Start of Provided entries

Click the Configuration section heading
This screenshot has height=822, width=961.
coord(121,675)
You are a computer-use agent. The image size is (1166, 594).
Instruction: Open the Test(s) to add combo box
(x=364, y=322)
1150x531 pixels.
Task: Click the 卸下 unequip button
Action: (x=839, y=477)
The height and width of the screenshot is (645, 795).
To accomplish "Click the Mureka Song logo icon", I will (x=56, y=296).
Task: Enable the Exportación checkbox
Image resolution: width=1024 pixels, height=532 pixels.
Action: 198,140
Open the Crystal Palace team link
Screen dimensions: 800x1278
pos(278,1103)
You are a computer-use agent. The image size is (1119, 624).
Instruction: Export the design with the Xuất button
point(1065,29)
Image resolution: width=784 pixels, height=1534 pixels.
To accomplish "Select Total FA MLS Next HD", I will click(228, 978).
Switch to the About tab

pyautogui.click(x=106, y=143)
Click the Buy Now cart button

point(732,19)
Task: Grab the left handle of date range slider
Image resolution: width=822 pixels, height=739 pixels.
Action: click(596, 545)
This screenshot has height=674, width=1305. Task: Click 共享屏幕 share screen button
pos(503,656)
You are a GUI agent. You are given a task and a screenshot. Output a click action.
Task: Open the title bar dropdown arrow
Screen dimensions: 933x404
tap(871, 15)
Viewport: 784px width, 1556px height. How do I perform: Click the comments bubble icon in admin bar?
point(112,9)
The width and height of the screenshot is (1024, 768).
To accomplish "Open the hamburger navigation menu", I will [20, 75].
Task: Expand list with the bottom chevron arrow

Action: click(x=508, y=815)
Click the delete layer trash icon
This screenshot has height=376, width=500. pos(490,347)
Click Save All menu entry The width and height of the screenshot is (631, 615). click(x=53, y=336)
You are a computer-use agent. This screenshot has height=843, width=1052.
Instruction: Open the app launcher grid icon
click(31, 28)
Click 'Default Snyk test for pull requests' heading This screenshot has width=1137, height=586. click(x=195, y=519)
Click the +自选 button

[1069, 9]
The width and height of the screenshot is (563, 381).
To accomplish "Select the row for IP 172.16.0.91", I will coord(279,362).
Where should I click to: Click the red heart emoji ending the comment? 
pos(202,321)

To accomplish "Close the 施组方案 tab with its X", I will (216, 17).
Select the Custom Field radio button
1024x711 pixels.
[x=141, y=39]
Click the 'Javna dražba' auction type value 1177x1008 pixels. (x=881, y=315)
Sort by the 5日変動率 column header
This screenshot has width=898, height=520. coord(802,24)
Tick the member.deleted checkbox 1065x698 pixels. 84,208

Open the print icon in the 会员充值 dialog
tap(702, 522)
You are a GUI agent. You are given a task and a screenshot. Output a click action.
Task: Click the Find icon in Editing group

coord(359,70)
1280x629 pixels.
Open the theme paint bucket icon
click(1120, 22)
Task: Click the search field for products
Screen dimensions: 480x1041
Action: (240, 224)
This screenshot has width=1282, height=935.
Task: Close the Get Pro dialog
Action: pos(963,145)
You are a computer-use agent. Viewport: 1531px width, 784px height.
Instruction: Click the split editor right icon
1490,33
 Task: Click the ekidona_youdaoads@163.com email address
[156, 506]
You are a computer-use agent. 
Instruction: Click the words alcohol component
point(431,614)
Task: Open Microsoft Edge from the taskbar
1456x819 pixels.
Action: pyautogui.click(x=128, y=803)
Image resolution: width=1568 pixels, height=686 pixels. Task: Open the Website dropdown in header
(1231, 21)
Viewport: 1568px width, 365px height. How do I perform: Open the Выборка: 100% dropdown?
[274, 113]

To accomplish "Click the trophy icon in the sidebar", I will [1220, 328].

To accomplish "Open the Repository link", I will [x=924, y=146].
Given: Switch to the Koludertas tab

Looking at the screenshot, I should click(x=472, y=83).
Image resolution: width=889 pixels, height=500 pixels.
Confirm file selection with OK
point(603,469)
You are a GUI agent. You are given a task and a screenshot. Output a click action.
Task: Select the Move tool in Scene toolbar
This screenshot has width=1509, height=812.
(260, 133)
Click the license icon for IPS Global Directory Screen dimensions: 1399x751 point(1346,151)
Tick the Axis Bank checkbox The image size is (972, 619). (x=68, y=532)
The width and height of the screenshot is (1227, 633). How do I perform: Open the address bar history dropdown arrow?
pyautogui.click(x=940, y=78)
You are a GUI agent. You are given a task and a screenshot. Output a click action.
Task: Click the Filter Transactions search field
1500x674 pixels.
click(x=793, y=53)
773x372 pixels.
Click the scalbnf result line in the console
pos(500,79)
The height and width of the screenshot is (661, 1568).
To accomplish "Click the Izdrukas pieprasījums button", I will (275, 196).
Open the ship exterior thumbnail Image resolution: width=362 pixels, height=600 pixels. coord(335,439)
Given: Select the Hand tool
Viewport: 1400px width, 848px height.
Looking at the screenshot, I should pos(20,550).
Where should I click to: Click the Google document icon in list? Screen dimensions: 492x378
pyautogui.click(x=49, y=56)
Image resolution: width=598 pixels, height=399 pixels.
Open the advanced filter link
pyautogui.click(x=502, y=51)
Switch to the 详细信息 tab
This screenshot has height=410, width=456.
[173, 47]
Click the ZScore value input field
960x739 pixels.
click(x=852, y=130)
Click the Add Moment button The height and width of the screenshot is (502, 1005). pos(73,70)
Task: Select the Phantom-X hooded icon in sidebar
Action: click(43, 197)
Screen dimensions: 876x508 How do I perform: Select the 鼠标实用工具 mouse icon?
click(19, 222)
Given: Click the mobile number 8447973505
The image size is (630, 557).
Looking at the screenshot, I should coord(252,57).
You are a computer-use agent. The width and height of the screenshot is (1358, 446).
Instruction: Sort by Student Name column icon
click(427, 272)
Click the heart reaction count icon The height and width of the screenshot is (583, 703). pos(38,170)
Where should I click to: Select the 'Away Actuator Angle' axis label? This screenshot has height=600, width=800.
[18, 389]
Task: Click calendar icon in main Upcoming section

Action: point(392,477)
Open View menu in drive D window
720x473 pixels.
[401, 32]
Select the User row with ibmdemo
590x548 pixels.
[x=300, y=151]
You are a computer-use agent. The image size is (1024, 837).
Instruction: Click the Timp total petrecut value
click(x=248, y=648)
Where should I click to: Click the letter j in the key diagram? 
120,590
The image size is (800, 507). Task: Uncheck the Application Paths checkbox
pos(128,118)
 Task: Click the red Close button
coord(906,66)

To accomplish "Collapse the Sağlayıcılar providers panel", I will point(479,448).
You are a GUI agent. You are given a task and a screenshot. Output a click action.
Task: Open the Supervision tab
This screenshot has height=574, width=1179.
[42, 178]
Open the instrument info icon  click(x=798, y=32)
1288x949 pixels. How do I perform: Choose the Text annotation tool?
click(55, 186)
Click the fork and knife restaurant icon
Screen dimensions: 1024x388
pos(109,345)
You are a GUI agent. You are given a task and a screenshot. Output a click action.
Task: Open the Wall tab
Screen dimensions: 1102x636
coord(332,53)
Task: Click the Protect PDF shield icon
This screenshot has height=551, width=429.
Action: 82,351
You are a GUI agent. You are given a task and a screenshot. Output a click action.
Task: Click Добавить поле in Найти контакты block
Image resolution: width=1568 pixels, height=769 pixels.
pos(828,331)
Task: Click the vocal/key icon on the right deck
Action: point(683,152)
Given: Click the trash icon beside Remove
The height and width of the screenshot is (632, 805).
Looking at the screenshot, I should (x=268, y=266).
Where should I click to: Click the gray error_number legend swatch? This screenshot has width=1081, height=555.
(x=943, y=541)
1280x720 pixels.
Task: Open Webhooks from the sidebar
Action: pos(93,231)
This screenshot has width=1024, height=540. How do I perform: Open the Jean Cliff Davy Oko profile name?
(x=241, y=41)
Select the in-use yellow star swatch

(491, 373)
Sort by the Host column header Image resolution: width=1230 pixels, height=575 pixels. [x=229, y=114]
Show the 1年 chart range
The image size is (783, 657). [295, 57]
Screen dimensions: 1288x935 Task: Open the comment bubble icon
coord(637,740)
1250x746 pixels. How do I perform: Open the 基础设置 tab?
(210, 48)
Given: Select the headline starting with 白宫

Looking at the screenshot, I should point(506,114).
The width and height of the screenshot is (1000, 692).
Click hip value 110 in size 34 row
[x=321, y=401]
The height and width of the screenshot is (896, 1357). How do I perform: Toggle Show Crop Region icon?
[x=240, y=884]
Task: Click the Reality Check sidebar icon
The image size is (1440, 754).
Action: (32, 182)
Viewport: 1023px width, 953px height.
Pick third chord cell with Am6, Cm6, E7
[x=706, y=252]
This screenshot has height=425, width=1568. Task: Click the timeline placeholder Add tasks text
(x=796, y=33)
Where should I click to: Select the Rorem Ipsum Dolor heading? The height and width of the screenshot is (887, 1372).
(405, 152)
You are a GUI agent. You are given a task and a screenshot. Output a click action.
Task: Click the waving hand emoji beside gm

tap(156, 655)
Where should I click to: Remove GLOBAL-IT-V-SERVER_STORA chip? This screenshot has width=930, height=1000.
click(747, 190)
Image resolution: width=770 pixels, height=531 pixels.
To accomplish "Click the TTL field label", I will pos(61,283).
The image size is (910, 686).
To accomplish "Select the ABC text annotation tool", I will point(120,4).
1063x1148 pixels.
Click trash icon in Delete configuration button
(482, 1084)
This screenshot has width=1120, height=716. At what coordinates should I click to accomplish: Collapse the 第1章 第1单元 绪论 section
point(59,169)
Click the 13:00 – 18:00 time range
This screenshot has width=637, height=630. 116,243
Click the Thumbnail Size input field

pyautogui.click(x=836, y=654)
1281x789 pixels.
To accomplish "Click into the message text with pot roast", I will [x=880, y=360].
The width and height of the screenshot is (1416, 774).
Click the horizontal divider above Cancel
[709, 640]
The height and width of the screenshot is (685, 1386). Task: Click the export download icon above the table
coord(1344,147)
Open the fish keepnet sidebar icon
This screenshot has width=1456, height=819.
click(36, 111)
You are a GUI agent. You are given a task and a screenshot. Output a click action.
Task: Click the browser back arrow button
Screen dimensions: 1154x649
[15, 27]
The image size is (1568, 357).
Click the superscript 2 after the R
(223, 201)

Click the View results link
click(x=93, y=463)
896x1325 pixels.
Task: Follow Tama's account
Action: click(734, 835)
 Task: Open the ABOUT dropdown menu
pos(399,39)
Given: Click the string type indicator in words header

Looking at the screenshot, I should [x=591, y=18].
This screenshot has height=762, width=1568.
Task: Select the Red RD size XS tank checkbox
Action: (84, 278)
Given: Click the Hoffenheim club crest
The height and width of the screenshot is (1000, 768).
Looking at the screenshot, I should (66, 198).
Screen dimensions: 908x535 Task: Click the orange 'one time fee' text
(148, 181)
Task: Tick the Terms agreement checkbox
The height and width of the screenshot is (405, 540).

End of Provided entries

## Exercise objective:
The answer is the lines above between the line holding "Task: Click the Find icon in Editing group" and the line holding "Image resolution: width=889", inclusive, each written out exactly, and no others.

## Solution:
Task: Click the Find icon in Editing group

coord(359,70)
1280x629 pixels.
Open the theme paint bucket icon
click(1120, 22)
Task: Click the search field for products
Screen dimensions: 480x1041
Action: (240, 224)
This screenshot has width=1282, height=935.
Task: Close the Get Pro dialog
Action: pos(963,145)
You are a computer-use agent. Viewport: 1531px width, 784px height.
Instruction: Click the split editor right icon
1490,33
 Task: Click the ekidona_youdaoads@163.com email address
[156, 506]
You are a computer-use agent. 
Instruction: Click the words alcohol component
point(431,614)
Task: Open Microsoft Edge from the taskbar
1456x819 pixels.
Action: pyautogui.click(x=128, y=803)
Image resolution: width=1568 pixels, height=686 pixels. Task: Open the Website dropdown in header
(1231, 21)
Viewport: 1568px width, 365px height. How do I perform: Open the Выборка: 100% dropdown?
[274, 113]

To accomplish "Click the trophy icon in the sidebar", I will [1220, 328].

To accomplish "Open the Repository link", I will [x=924, y=146].
Given: Switch to the Koludertas tab

Looking at the screenshot, I should click(x=472, y=83).
Image resolution: width=889 pixels, height=500 pixels.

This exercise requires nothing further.